- **What is expected**: The records should be copied out again with no alteration.

- **Data listing**:

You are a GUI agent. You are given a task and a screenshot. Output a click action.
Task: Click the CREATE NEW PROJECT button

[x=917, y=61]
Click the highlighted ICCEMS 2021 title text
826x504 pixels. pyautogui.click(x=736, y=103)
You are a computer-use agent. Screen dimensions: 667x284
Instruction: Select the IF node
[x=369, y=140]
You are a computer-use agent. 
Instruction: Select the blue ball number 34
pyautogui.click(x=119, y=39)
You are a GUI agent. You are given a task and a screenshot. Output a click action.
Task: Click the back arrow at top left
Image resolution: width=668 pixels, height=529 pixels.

- **Final answer**:
You are a GUI agent. You are given a task and a screenshot. Output a click action.
Task: Click the CREATE NEW PROJECT button

[x=917, y=61]
Click the highlighted ICCEMS 2021 title text
826x504 pixels. pyautogui.click(x=736, y=103)
You are a computer-use agent. Screen dimensions: 667x284
Instruction: Select the IF node
[x=369, y=140]
You are a computer-use agent. 
Instruction: Select the blue ball number 34
pyautogui.click(x=119, y=39)
You are a GUI agent. You are given a task and a screenshot. Output a click action.
Task: Click the back arrow at top left
Image resolution: width=668 pixels, height=529 pixels.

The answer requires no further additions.